Все это так — все это грустно. Не заметить череду печальных фактов нашей литературной жизни исхитрится разве что слепой. «Слепого» же в среде интеллигентной (и тем более — профессионально литераторской) сегодня не сыщешь — всяк гордится своей проницательностью и готов с энтузиазмом исполнять роль Кассандры. Проницательность — качество похвальное. Закавыка в том, что злосчастная троянская царевна, во-первых, не восхищалась своей прозорливостью, но воспринимала провидческий дар как проклятье, а во-вторых, говорила она о грядущих бедствиях под веселый шум всеобщих ликований. Не резонно ли потому в дни тотального уныния поразмышлять о благих и обнадеживающих тенденциях, куда более важных, чем самоочевидные пошлости и гадости. Мы постоянно упускаем из виду две прописные истины: а) плохой литературы всегда больше, чем хорошей ; б) пристойного литературного быта не бывает никогда . Осознав непреложность этих огорчительных закономерностей, обуздав вполне понятное, ежедневно вспыхивающее раздражение от «новых» обличий всегдашней скверны, мы можем с чистой совестью признать: в 90-е годы литература не умерла и умирать не собирается. Отсюда название предлагаемой читателю статьи. Отсюда же авторская установка: избегать по мере возможности разговора о негативных тенденциях в новейшей словесности.

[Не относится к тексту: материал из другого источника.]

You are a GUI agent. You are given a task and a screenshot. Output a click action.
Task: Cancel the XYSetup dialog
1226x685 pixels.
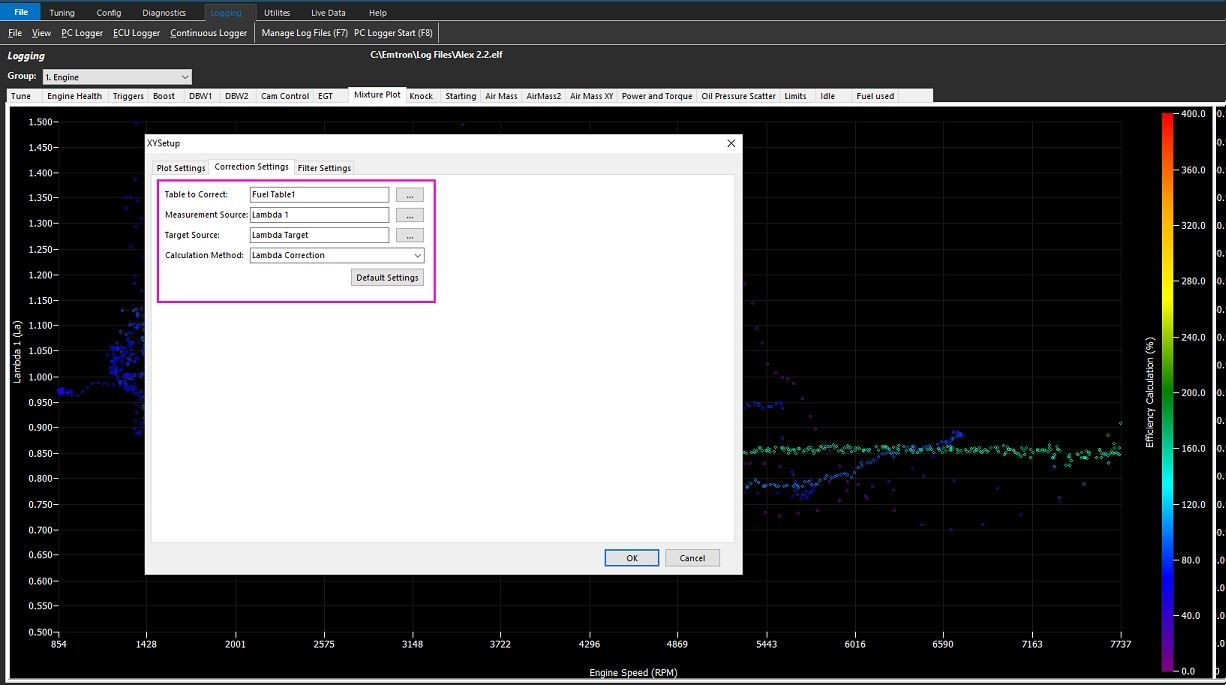coord(692,558)
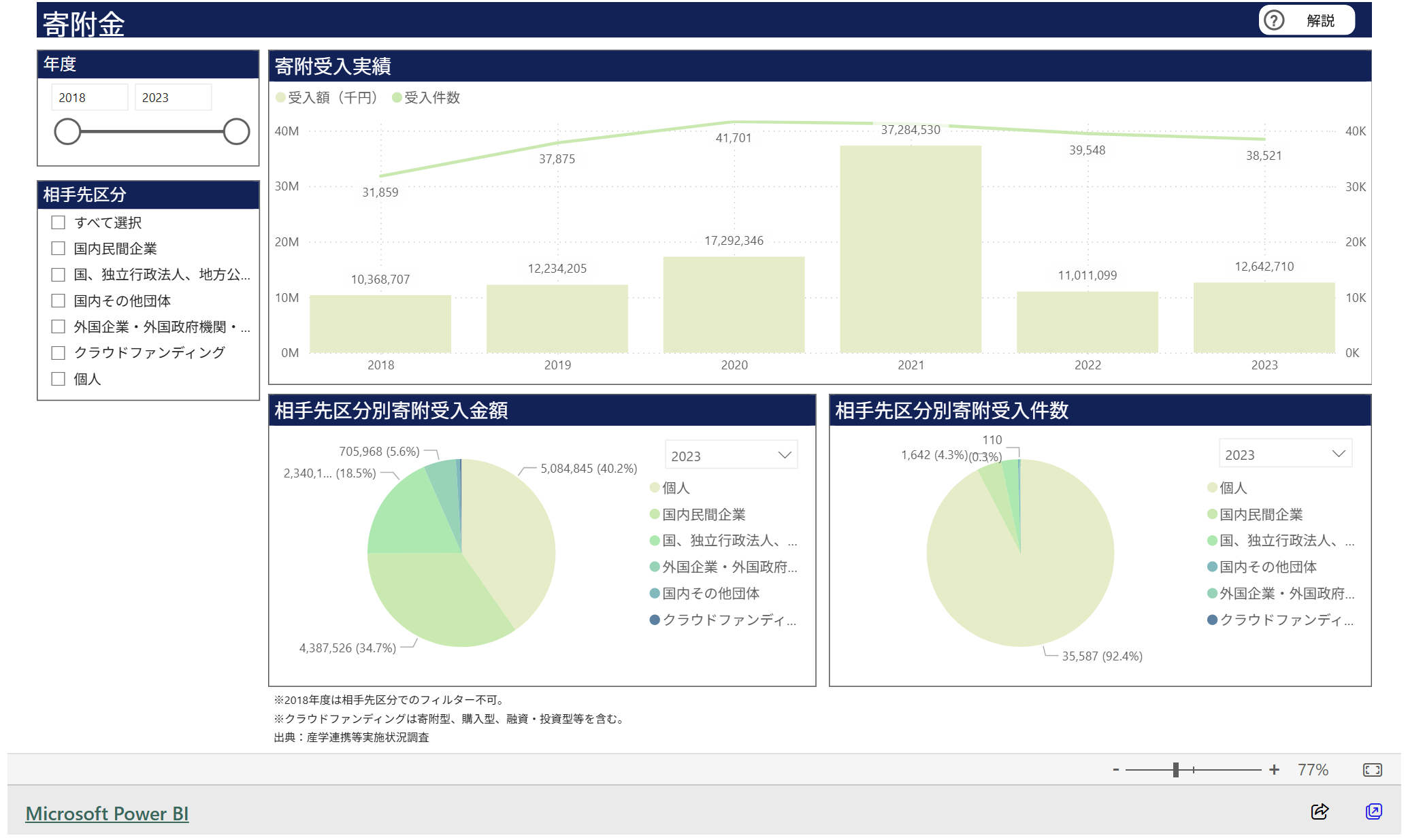1408x840 pixels.
Task: Check the すべて選択 checkbox
Action: click(59, 222)
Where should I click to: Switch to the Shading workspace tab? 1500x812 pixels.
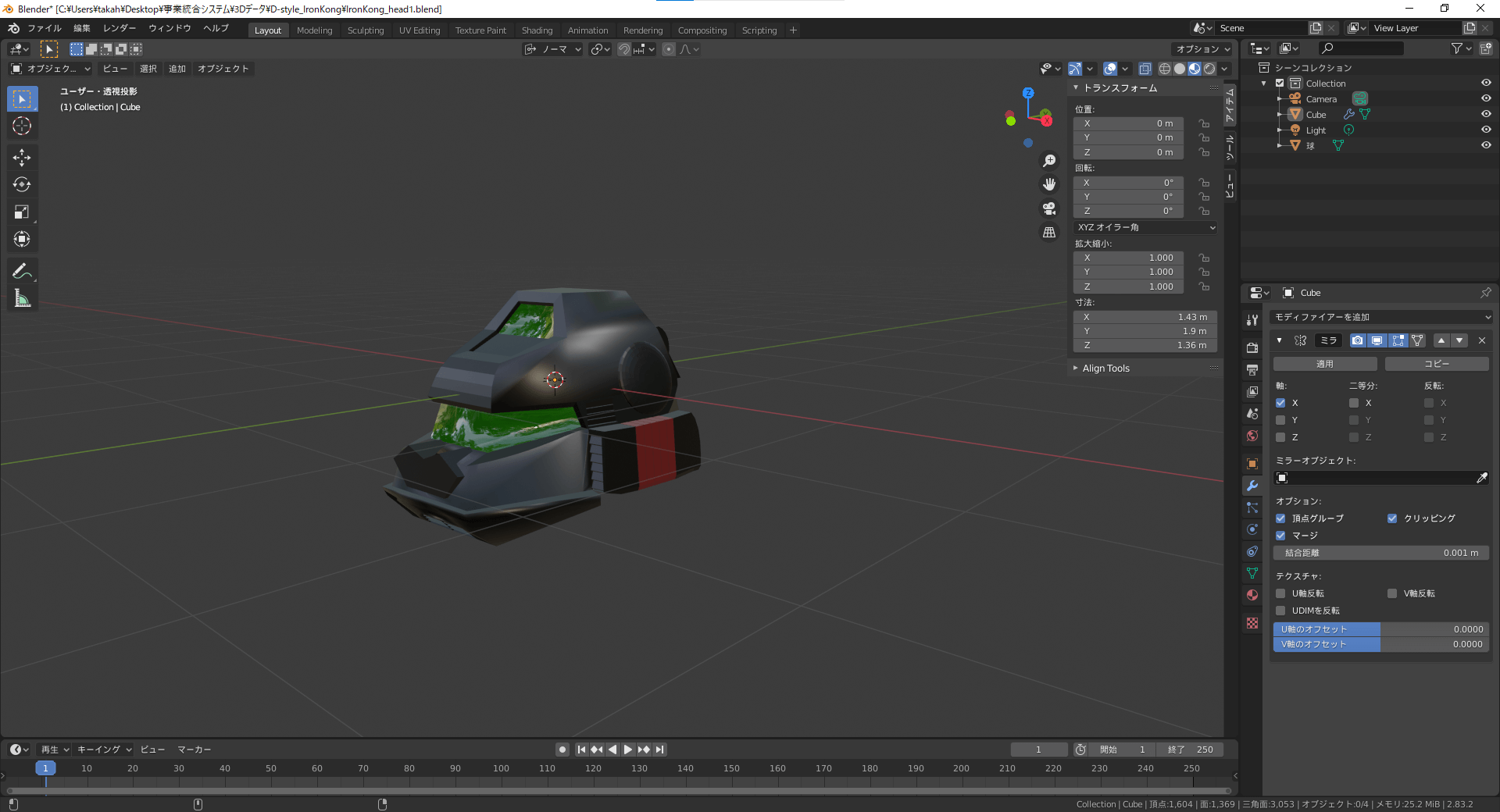coord(538,30)
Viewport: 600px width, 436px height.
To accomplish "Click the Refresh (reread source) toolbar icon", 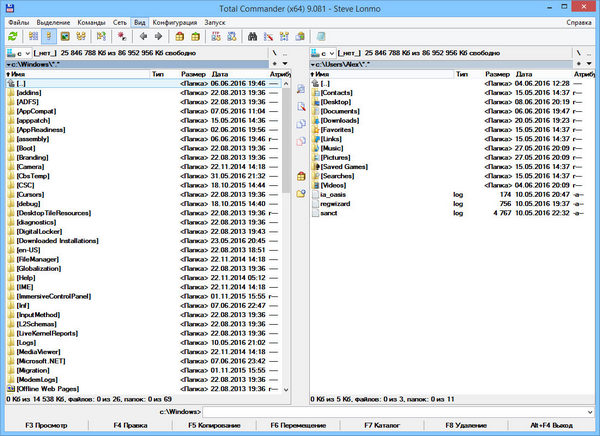I will (x=11, y=35).
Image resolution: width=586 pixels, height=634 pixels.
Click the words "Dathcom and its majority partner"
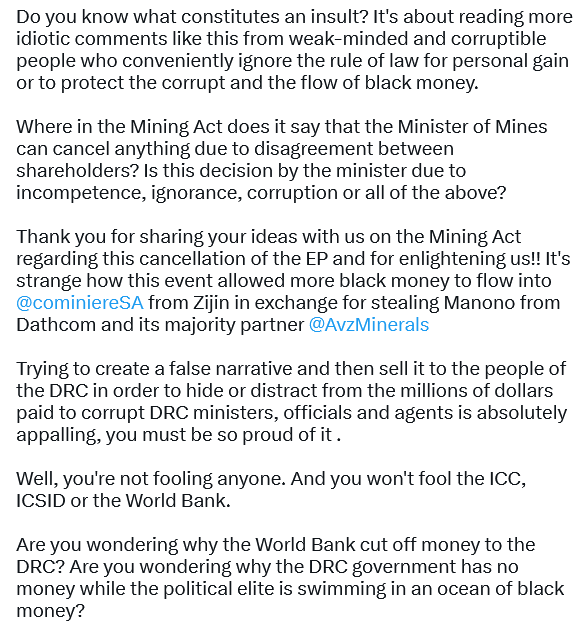[160, 324]
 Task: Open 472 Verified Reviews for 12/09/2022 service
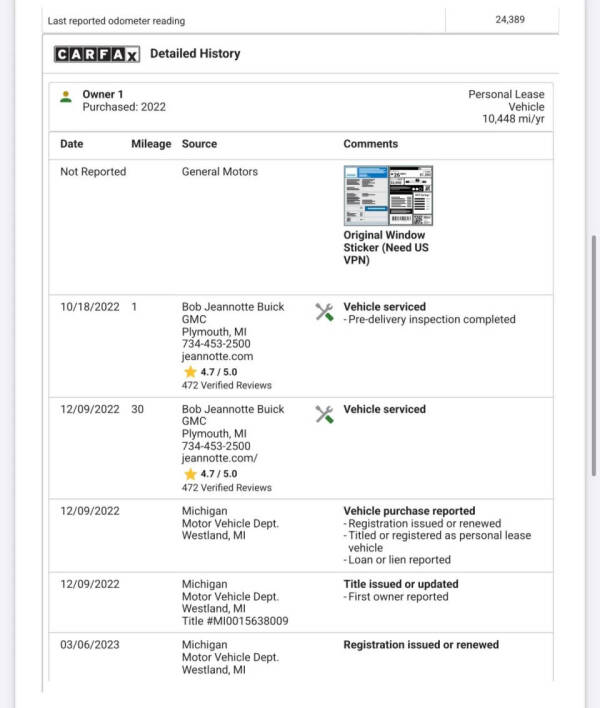pos(226,488)
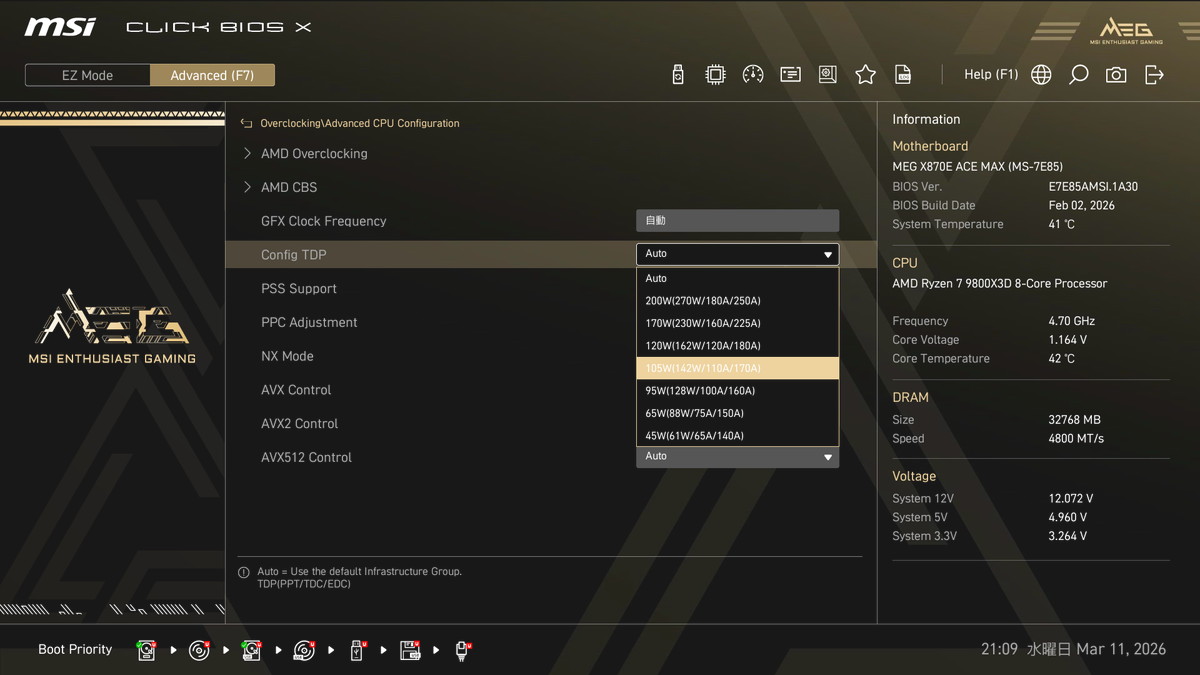Click the exit door icon
Image resolution: width=1200 pixels, height=675 pixels.
point(1154,75)
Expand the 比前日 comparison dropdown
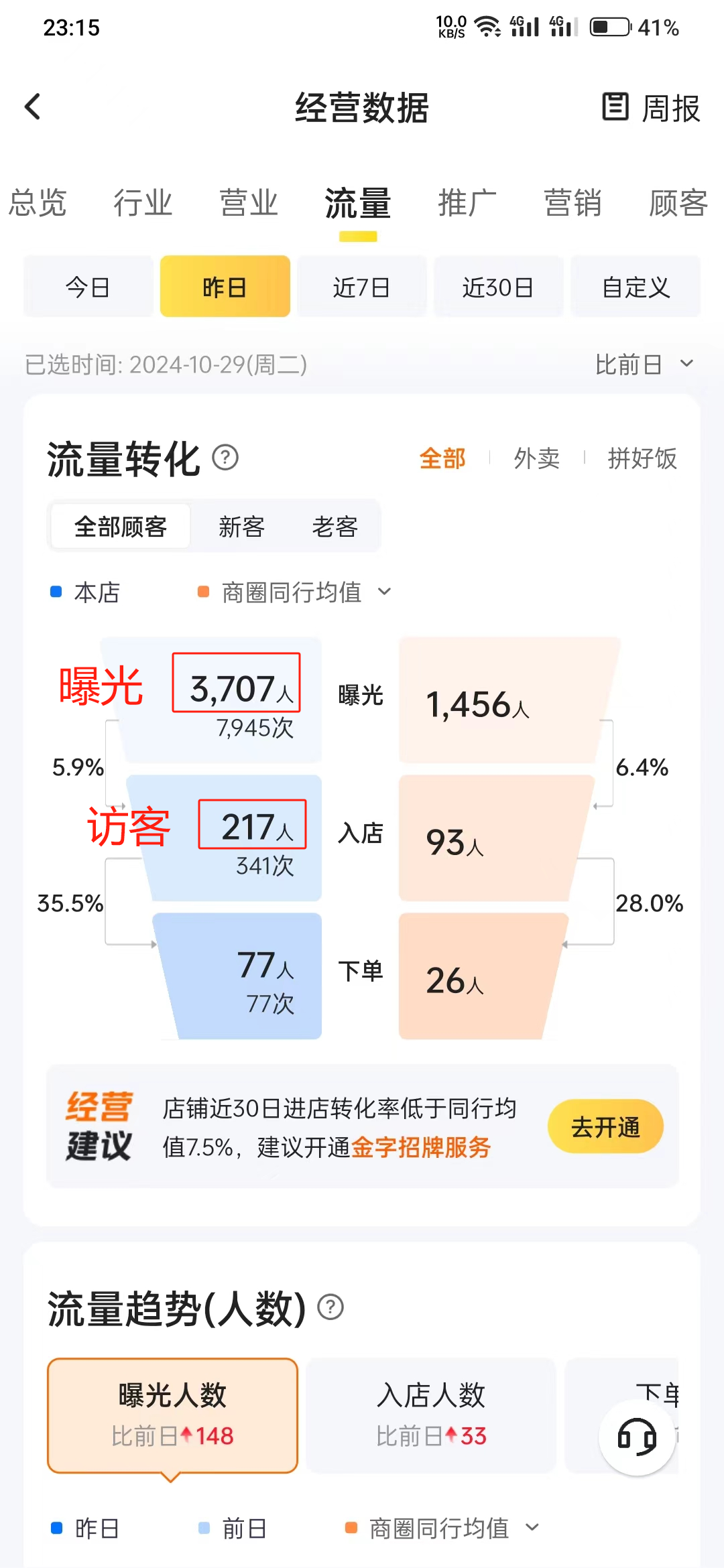724x1568 pixels. (x=644, y=365)
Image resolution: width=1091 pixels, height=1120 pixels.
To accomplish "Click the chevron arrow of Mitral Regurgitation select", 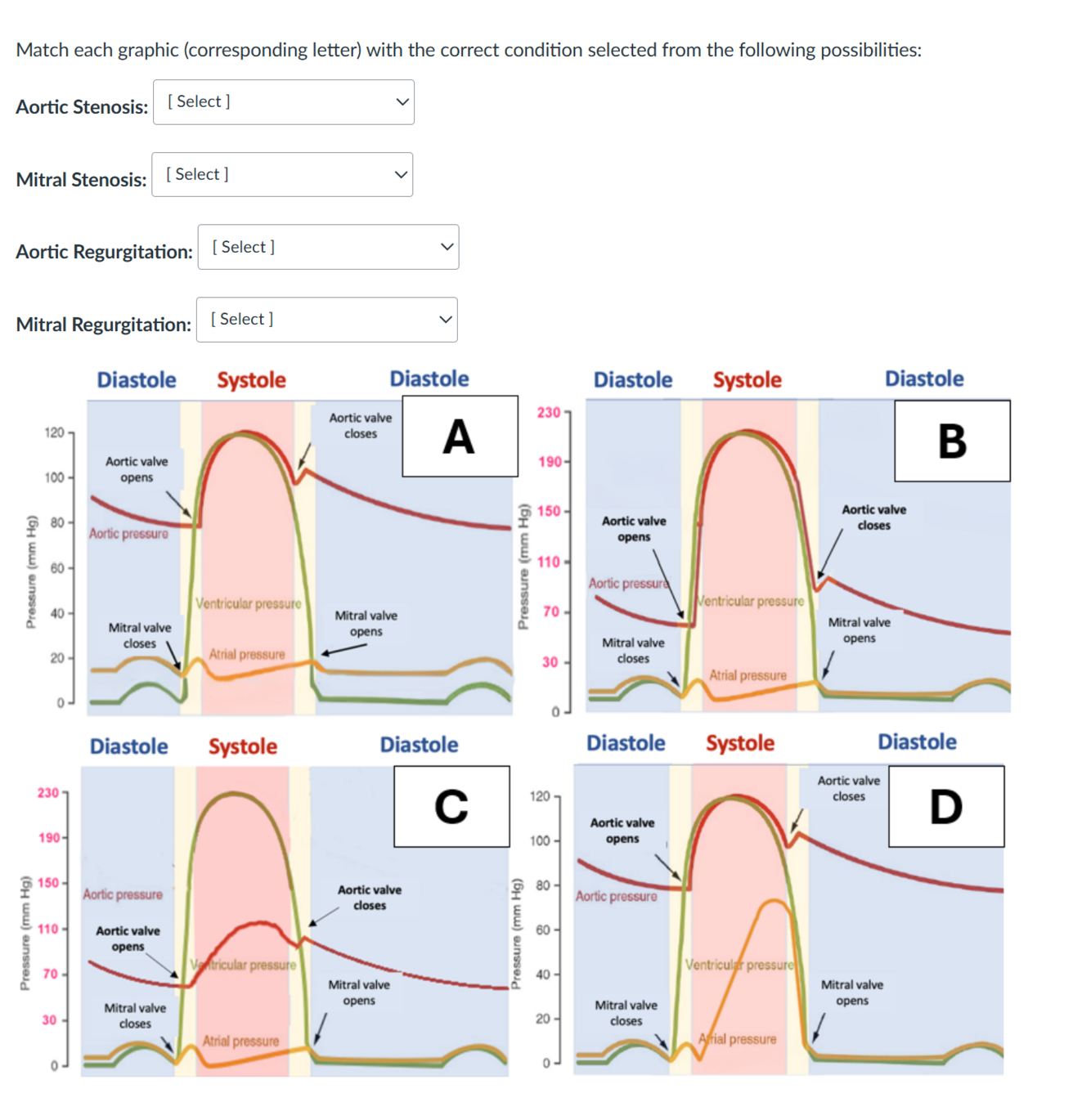I will click(x=446, y=320).
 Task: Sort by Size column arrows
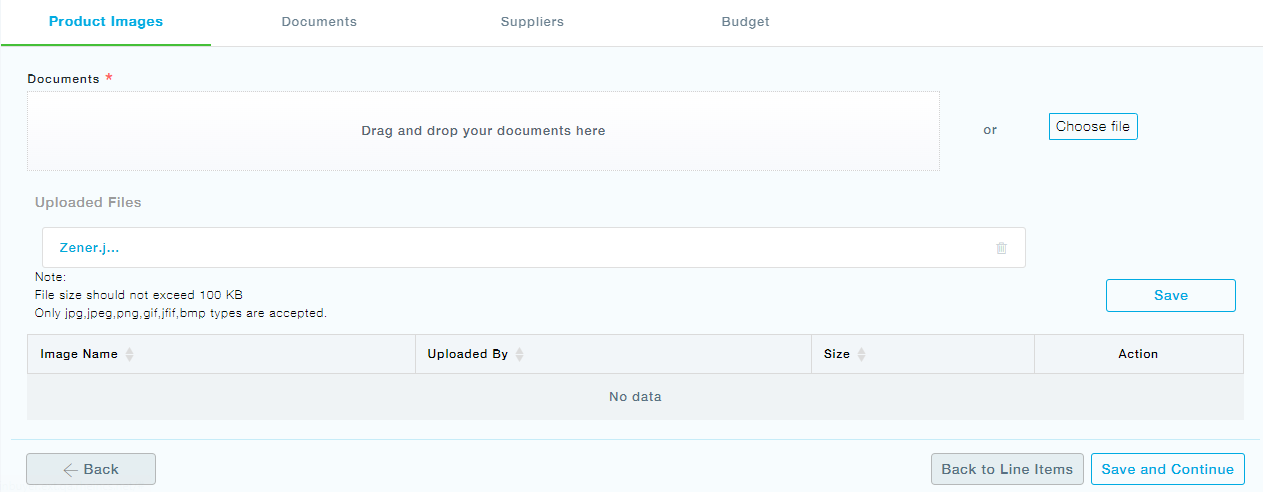pyautogui.click(x=861, y=354)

Конечно, вовсе уйти от неприятных материй не удастся, ибо они не просто существуют, но и сказываются в общелитературном раскладе, мешая читателям видеть реальные ценности, а писателям — делать свое дело. Но не в них суть. Свободный человек должен быть сильнее среды и исторических обстоятельств. К литераторам это тоже относится. Коли писатель полностью определен неблагоприятным для творчества контекстом, то возникает резонный вопрос: да впрямь ли перед нами писатель?
Между тем контекст начала 90-х был крайне неблагоприятным. Я не об упавших журнальных тиражах, читательских зарплатах и писательских гонорарах (и без меня известно) — я о стартовых условиях освободившейся литературы, об условиях, крепко-накрепко связанных с господствующей тенденцией предыдущего — перестроечного — периода. Литературная политика перестройки имела ярко выраженный компенсаторный характер. Надо было наверстывать упущенное — догонять, возвращать, ликвидировать лакуны, встраиваться в мировой контекст. Задним умом все крепки, но я не склонен иронизировать над тогдашним публикаторским бумом. Это сейчас вопрос: «А стоило ли печатать в журналах „Доктора Живаго“, „Собачье сердце“, „Мы“, „Чевенгур“, „Приглашение на казнь“, стихи Клюева, Мандельштама, Ахматовой, Кузмина, статьи Владимира Соловьева, Бердяева, Франка, Федотова и т. п.?» — звучит академически. Не у всех еще, слава Богу, память вовсе отшибло — кое-кто помнит нервозную взвинченность горбачевских лет, когда еще кбак можно было предположить команду «поворот всем вдруг», оставляющую не только без текстов великих стихов и романов, но и без права свободного их упоминания. Нет, легализацию «подпольной» классики проводить было надо. И надо было печатать тоже давным-давно написанную (и кое-кем читаную-перечитаную) литературу куда меньшего масштаба. Кстати, не одной политики ради. Благодарность ушедшим и восстановление исторической справедливости — приметы цивилизованности. Другое дело, что републикационный процесс мог бы вестись грамотнее, с меньшей суетливостью и фанаберией, без такого упоения собственной «прогрессивностью» и восторга от эверестообразных тиражей. Но опять-таки: имели место своеобразие текущего момента (более чем непростого) и безусловно благие намерения. (Если подчас с душком конъюнктуры, то когда же и что без него обходилось?)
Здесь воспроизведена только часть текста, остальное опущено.